Sozialarbeiter in blauer Uniform

Quelle: NZZ vom 03.12.15
Sozialarbeiter in blauer Uniform
15 Jahre nach Gründung des umstrittenen Zürcher Sicherheitsdiensts SIP kommt es zur
Volksabstimmung
Aus einem Pilotprojekt mit 6 Mann ist über die Jahre ein städtischer Betrieb mit 42,5
Stelleneinheiten geworden. Ob Strichplatz oder Asylzentrum: Die SIP sorgt in Zürich für
Ordnung - bis anhin allerdings ohne rechtliche Grundlage.
CHRISTINA NEUHAUS
1995 liess die Stadt den Oberen Letten räumen und löste damit die letzte offene Drogenszene auf.
Doch die Drogenabhängigen verschwanden nicht einfach aus Zürich. Auf der Suche nach etwas Ruhe
und einigen Sitzbänken zogen sie durch die Stadt und trafen sich bald am Stadelhofen, bald auf der
Bäckeranlage. Wenn Anwohner oder Ladenbesitzer reklamierten, löste die Polizei die Ansammlungen
jeweils auf, worauf das Trüppchen weiterzog, um sich für kurze Zeit woanders niederzulassen. Fünf
Jahre später - nach einer vorübergehenden Sperrung der Bäckeranlage - wies das Sozialdepartement
ein paar Sozialarbeiter mit Sinn für ordnungsdienstliche Aufgaben an, regelmässig nach dem Rechten
zu sehen.
Die «Wegweispolizei»
Ursprünglich hatte die SIP (Sicherheit, Intervention, Prävention) vor allem den Auftrag, Auswüchse
zu verhindern und wenn nötig Randständige und Drogensüchtige von der Strasse zu holen. Mit der
Zeit erweiterte der Stadtrat das Aufgabengebiet des sechsköpfigen Sicherheitsdienstes jedoch stetig
und vergrösserte ihn auf einen Bestand von fast 50 Mann.
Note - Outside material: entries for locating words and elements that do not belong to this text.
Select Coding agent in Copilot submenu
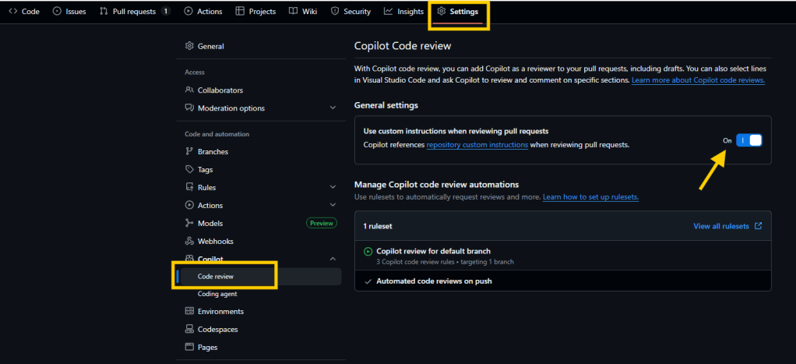 [217, 294]
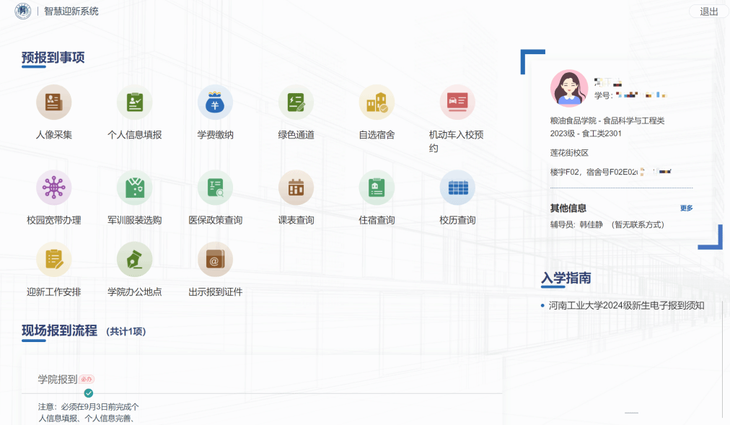The image size is (730, 425).
Task: Click the 校园宽带办理 network icon
Action: pos(54,188)
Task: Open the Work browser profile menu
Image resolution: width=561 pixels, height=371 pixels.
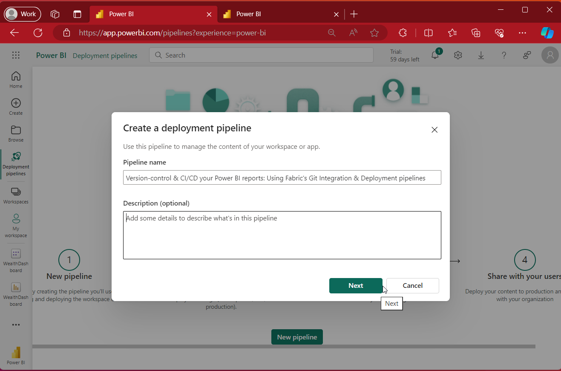Action: click(x=22, y=14)
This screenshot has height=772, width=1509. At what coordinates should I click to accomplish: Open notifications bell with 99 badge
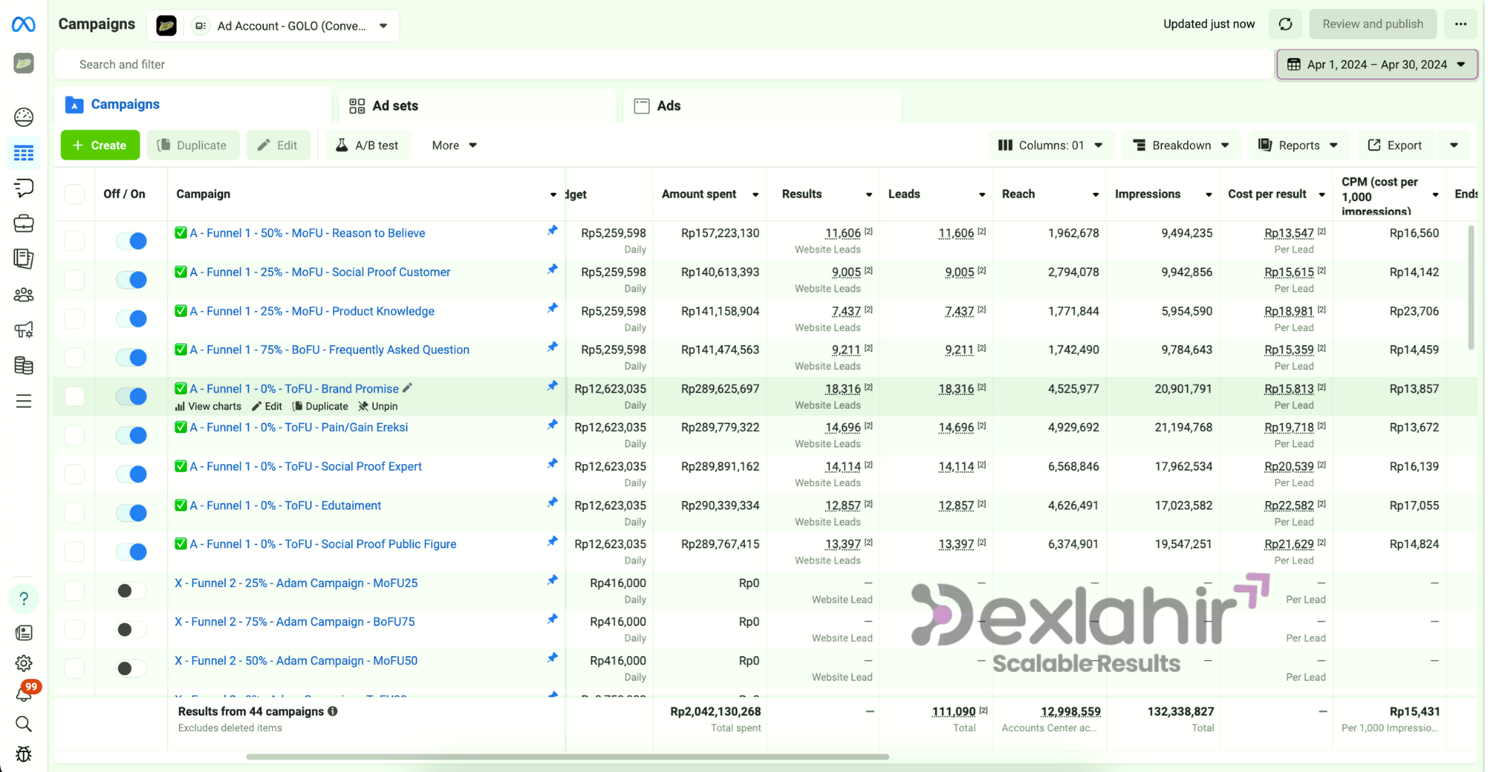pos(24,693)
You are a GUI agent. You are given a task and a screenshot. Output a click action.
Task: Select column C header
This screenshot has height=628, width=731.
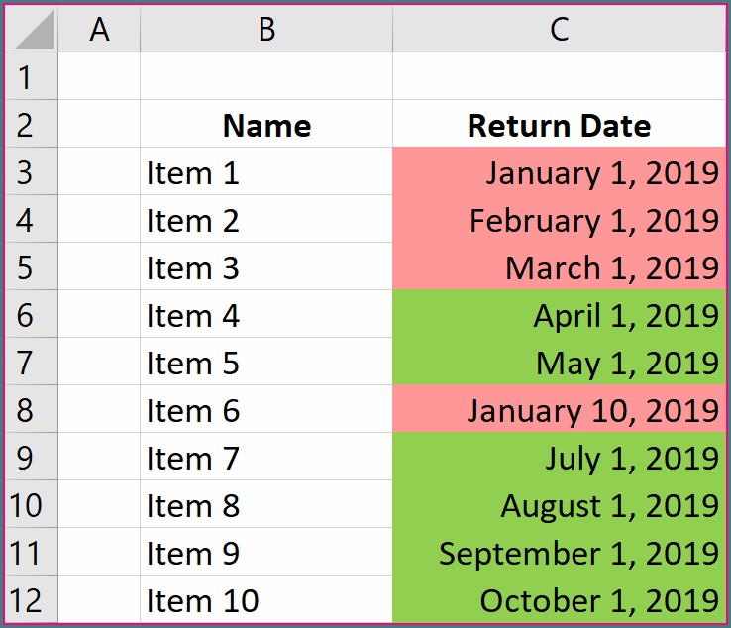tap(559, 30)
Heute patrouilliert die uniformierte mobile
Einsatztruppe im städtischen Drive-in-Bordell in Altstetten, bewacht das Asylzentrum des Bundes in
Zürich-West und übernimmt Sicherheitsaufträge für weitere Gemeinden.
Im Gemeinderat der Stadt Zürich gab die wackelige Rechtsgrundlage der als Versuchsprojekt
gegründeten SIP jedoch immer wieder zu Diskussionen Anlass. 2013 wehrte sich eine Mehrheit,
bestehend aus SVP, FDP, GLP und AL, erstmals gegen die geplante Aufstockung des Dienstes: die
Bürgerlichen, weil sie mit den ausserkommunalen Aufträgen nicht einverstanden waren, die Linken
aus grundlegender Skepsis gegenüber den «SIPlern». Der damalige Sozialvorsteher Martin Waser, ein
Mann von beachtlicher Überzeugungskraft, brachte die Grünliberalen schliesslich zum Umdenken,
worauf der Ausbau doch noch angenommen wurde. Im Gegenzug forderte die GLP jedoch, die
Rechtsgrundlage für die SIP anzupassen.
Das Volk hat das letzte Wort
Wasers Nachfolger Raphael Golta (sp.) will den parlamentarischen Vorstoss nun umsetzen. Wie der
Stadtrat am Mittwoch mitgeteilt hat, soll das Konzept der SIP auf eine neue Rechtsgrundlage gestellt
werden. An der vor allem von linken Kreisen kritisierten Ausrichtung will der Stadtrat dagegen nichts
ändern. Statt von «niederschwelliger Wegweispolizei» wie die Skeptiker von der Alternativen Liste
spricht er lieber von «niederschwelliger Vermittlung bei Nutzungskonflikten».
Wie Raphael Golta am Mittwoch ausführte, ist in der noch nicht öffentlichen stadträtlichen Weisung
im Wesentlichen der Ist-Zustand der SIP beschrieben; neue Aufgaben seien keine dazugekommen. Der
Vorschlag des Stadtrats kommt nun zuerst in den Gemeinderat, bevor - 15 Jahre nach deren Gründung
- auch das Volk über die SIP abstimmen darf.